### [Data supplied]
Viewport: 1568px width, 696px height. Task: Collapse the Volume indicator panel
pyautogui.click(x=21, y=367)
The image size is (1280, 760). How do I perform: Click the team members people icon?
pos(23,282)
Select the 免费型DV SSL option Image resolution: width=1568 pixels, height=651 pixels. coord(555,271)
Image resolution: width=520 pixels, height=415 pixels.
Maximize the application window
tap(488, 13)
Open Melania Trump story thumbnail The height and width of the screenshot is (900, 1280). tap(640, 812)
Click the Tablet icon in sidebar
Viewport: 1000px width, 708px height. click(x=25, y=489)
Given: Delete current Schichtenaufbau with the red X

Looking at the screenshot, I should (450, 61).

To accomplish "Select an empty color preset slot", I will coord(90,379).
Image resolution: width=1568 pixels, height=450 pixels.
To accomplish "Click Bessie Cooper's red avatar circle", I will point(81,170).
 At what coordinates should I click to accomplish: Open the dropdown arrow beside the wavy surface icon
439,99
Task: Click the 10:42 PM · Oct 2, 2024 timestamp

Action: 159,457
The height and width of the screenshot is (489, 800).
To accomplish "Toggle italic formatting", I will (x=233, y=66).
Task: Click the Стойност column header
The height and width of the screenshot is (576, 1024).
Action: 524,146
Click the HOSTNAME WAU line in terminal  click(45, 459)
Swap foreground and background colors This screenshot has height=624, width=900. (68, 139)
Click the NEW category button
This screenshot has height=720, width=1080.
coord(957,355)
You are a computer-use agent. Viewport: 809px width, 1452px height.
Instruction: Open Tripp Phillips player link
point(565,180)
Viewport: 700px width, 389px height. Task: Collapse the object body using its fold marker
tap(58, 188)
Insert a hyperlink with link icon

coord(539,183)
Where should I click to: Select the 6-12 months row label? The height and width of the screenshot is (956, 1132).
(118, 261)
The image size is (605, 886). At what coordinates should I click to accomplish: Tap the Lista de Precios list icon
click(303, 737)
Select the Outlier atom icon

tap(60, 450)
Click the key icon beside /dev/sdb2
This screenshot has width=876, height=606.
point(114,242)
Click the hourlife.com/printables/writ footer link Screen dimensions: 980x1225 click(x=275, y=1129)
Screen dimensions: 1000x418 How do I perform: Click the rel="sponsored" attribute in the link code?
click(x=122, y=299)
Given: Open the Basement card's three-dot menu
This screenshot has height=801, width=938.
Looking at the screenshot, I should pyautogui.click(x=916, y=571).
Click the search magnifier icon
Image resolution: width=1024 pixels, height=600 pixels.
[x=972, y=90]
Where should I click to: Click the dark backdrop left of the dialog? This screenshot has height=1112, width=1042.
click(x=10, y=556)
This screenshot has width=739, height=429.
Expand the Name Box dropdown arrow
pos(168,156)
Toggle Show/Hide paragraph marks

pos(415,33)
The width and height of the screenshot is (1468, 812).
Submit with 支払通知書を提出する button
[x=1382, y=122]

### [Exercise description]
In the listing above, find the line with "Instruction: Open Tripp Phillips player link" and the line with "Click the key icon beside /dev/sdb2", then reproduce both and every line between them exactly.

### [Expected answer]
Instruction: Open Tripp Phillips player link
point(565,180)
Viewport: 700px width, 389px height. Task: Collapse the object body using its fold marker
tap(58, 188)
Insert a hyperlink with link icon

coord(539,183)
Where should I click to: Select the 6-12 months row label? The height and width of the screenshot is (956, 1132).
(118, 261)
The image size is (605, 886). At what coordinates should I click to accomplish: Tap the Lista de Precios list icon
click(303, 737)
Select the Outlier atom icon

tap(60, 450)
Click the key icon beside /dev/sdb2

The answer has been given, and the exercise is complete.